Selon une étude de la Brookings d’octobre 2017, ces dernières années, le montant annuel des prêts consentis par ces trois institutions à des pays en développement était de 40 Mds de $ par an. Au passage, l’abondance des prêts par la Chine à des pays peu solvables pose la question de la santé financière de la manœuvre et des conséquences sur les comptes des banques chinoises elles-mêmes.

Note(s) :

[1Depuis mai 2015, l’Arabie Saoudite ( 3 millions de tonnes / mois) a glissé au 3e rang des fournisseurs de la Chine derrière la Russie (3,9 millions de tonnes/mois ) et l’Angola (3,3 millions de tonnes/mois – 11,9% - ). A eux trois ils fournissent en moyenne 25% des importations annuelles de pétrole brut de la Chine dont les chiffres explosent. Les autres fournisseurs de la Chine sont Oman (9,6%), l’Irak (9,1%), l’Iran (8%), le Brésil (5,2%), le Koweit (4,1%), le Venezuela (3,9%), les Emirats (3,3%), la Colombie (1,9%), le Congo (1,8%).
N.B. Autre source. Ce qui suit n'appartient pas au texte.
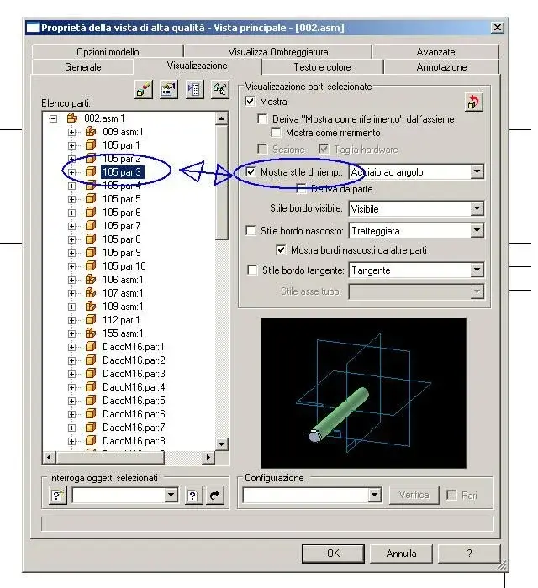Click the curved arrow icon in Interroga oggetti
538x588 pixels.
tap(216, 496)
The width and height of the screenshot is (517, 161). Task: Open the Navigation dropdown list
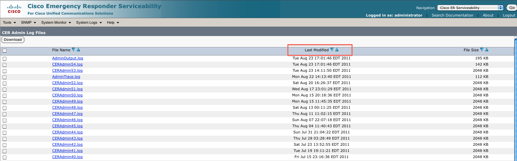[470, 8]
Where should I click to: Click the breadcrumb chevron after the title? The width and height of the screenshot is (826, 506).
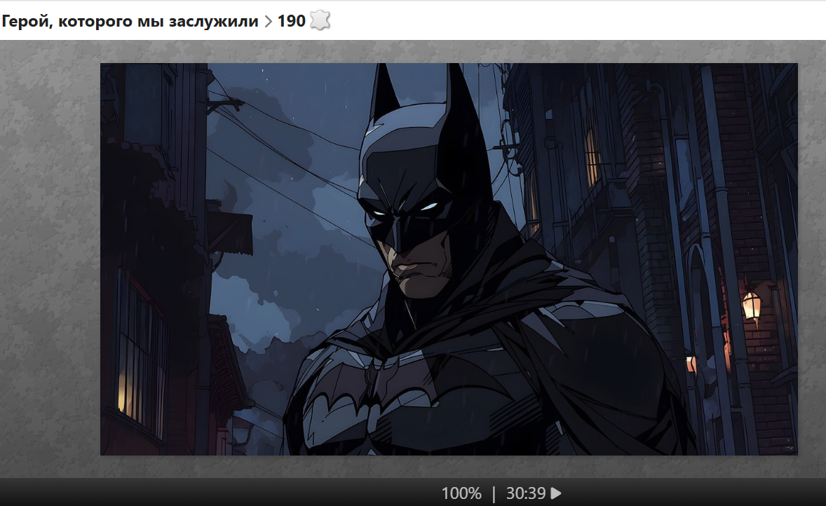tap(268, 22)
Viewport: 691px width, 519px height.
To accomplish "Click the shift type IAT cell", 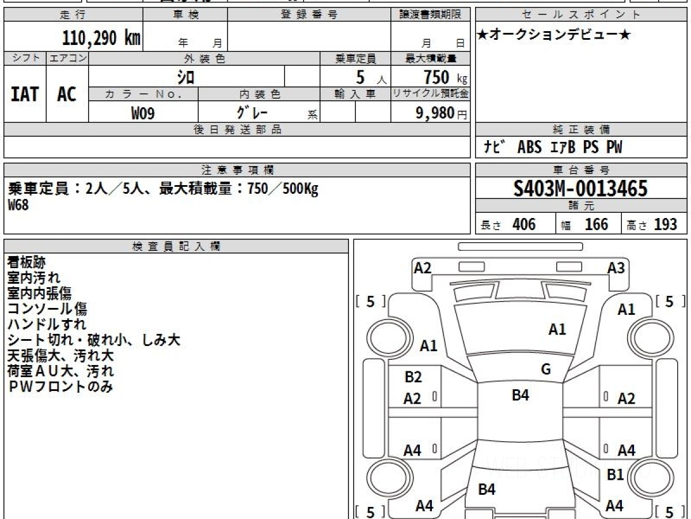I will pyautogui.click(x=25, y=94).
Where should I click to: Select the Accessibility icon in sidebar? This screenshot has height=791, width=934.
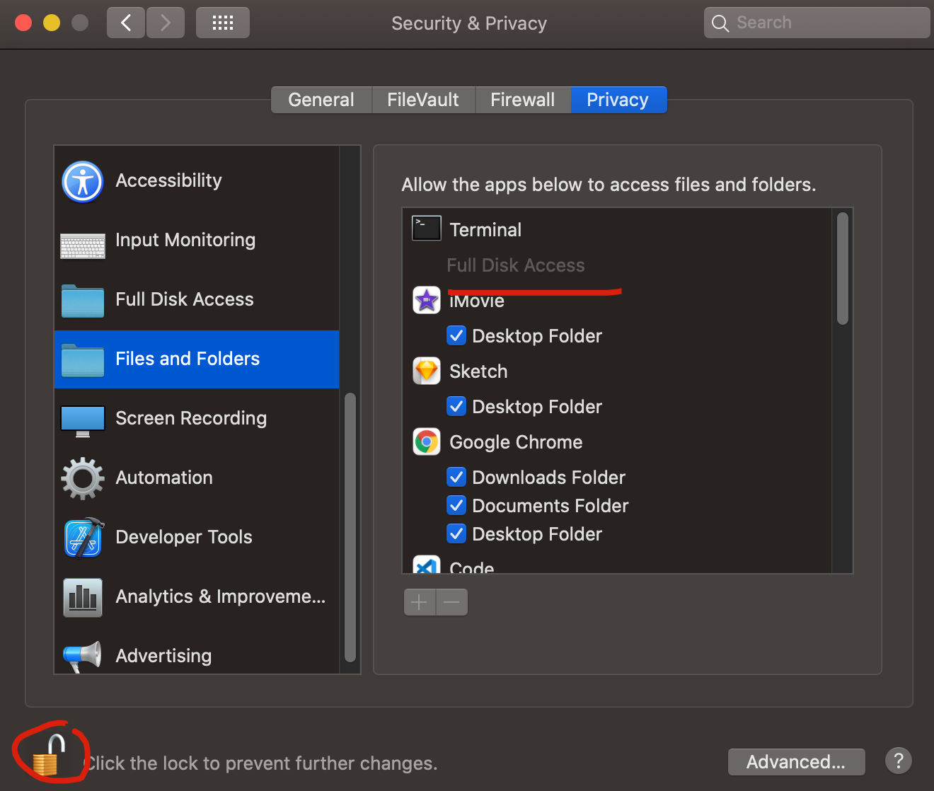tap(83, 182)
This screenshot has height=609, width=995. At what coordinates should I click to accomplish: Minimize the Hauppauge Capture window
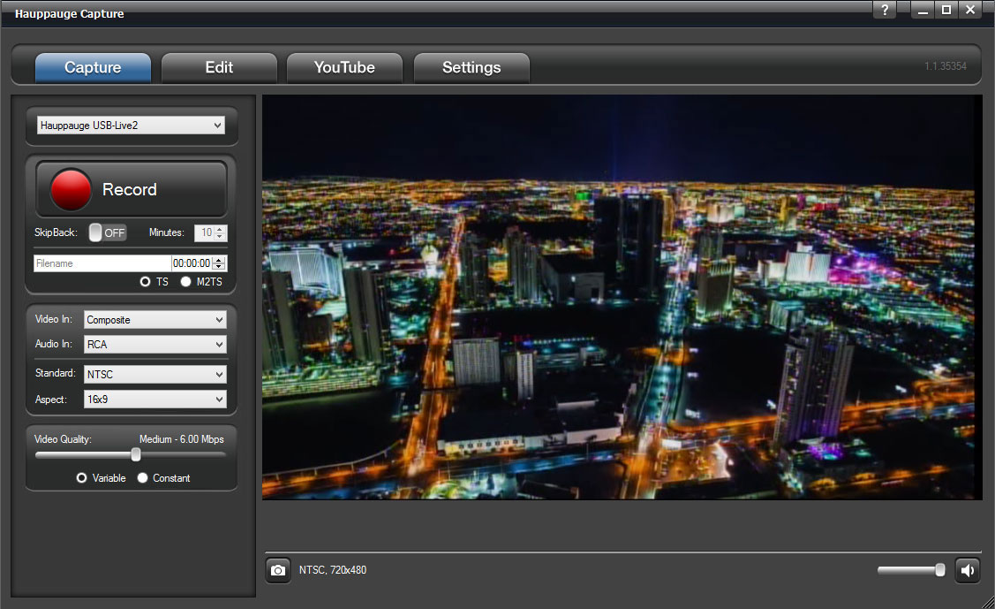coord(923,11)
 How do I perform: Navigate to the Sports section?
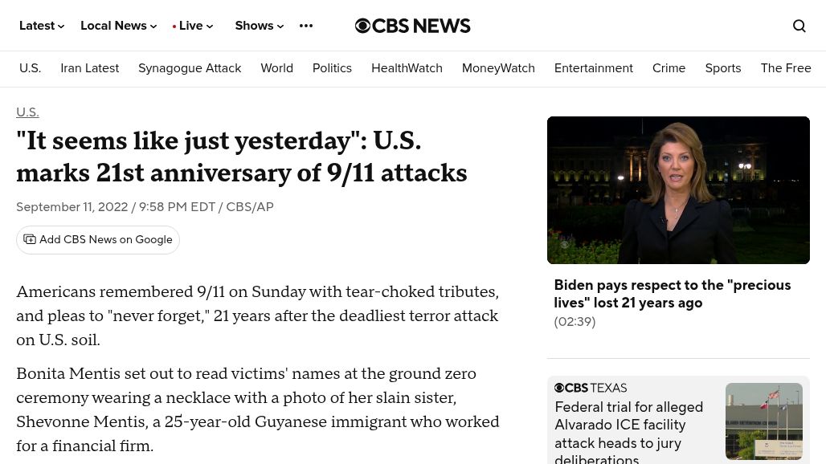click(x=723, y=68)
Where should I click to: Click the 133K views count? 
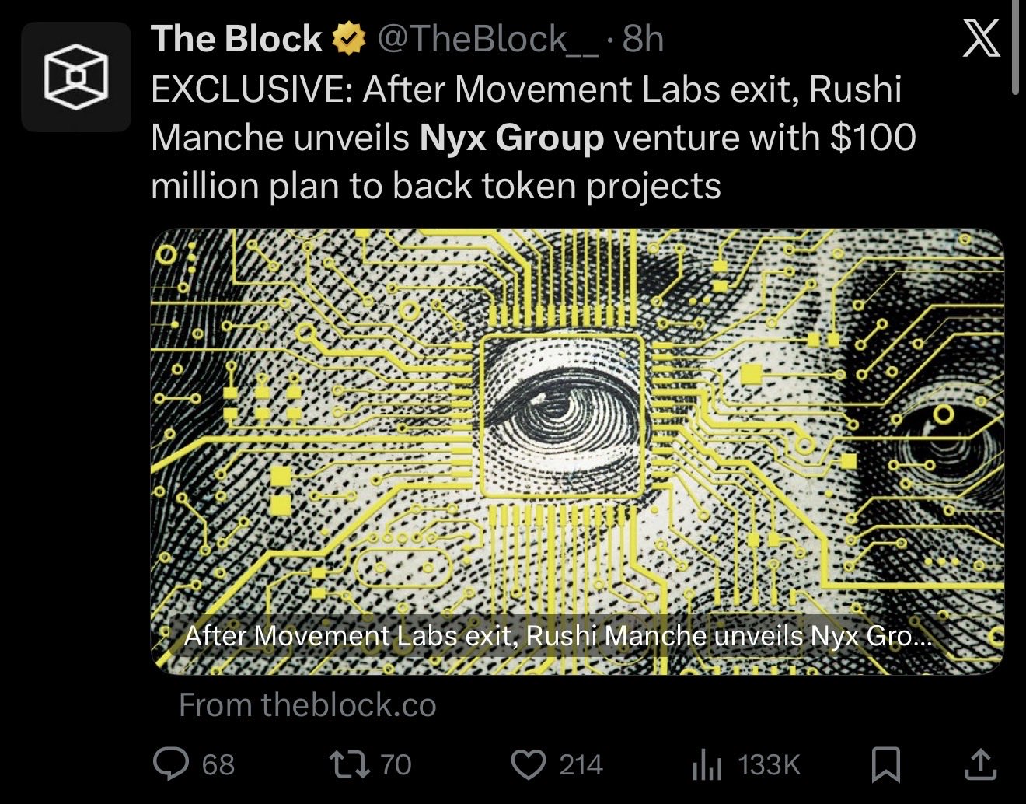click(x=769, y=764)
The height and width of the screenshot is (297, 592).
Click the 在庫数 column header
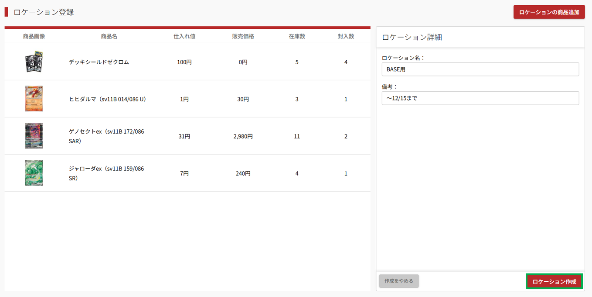(x=297, y=36)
Multipliés par 30 en à peine plus de 10 ans, les importations de pétrole sont passées de 12 millions de tonnes en 2006 à 400 millions de tonnes en 2017 (projection à partir des chiffres des 6 premiers mois de l’année). A noter que l’augmentation rapide des importations est aussi due à la décision de Pékin de se constituer des réserves stratégiques dont l’ampleur est tenue secrète.
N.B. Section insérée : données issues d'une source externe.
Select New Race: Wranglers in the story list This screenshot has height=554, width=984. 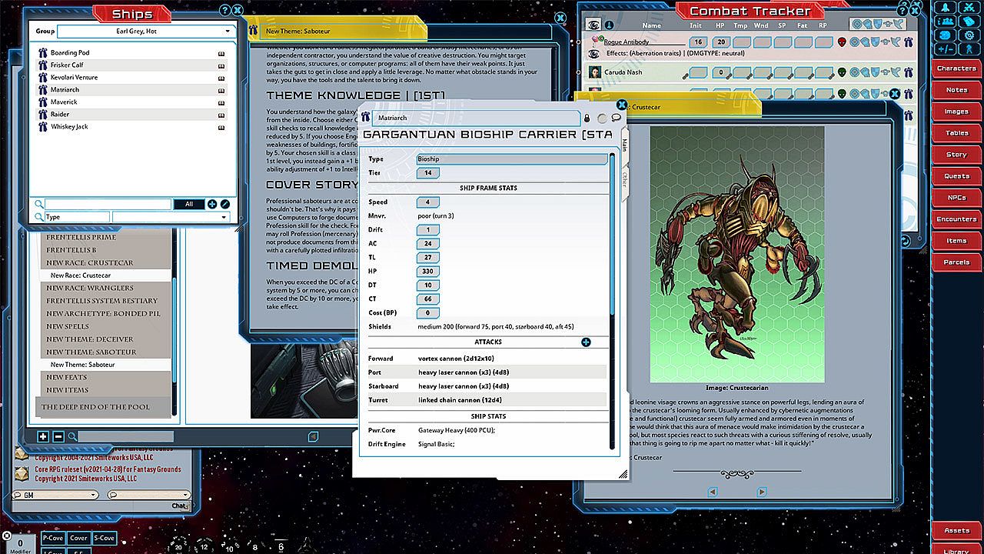(89, 288)
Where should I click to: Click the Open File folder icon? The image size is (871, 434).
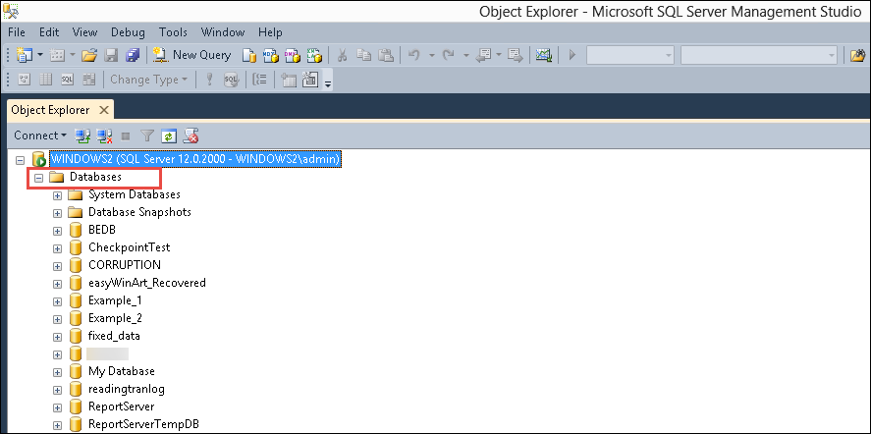(89, 55)
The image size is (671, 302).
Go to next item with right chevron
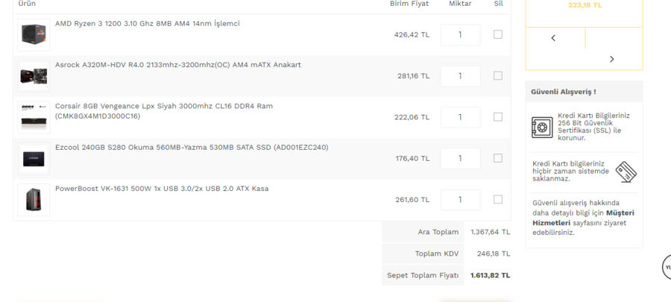(x=612, y=59)
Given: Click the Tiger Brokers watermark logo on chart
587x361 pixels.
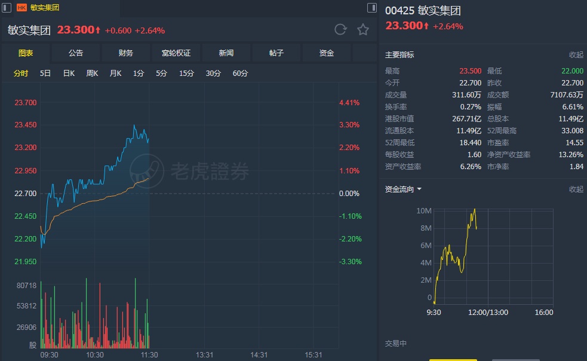Looking at the screenshot, I should 147,171.
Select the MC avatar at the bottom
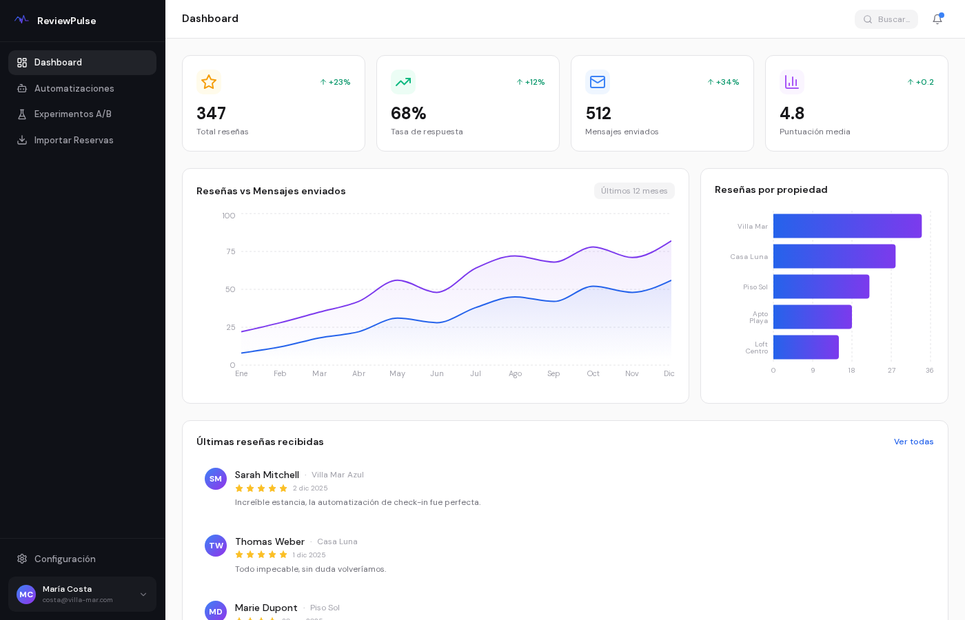 click(26, 595)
[2L’examen des chiffres sur les réserves d’or de la Chine montre (estimations) 2200 tonnes détenues par les particuliers, 7000 tonnes représentant les réserves minières du pays, 4000 tonnes correspondant aux réserves officielles de la Banque de Chine (contre 400 tonnes en 1994). Depuis 10 ans, on note une accélération des achats d’or sur le marché mondial par la Chine. Si la quantité était négligeable en 2006, elle dépassera 8000 tonnes en 2017, tendant à prouver que les réserves déclarées de la Banque de Chine sont largement sous-estimées.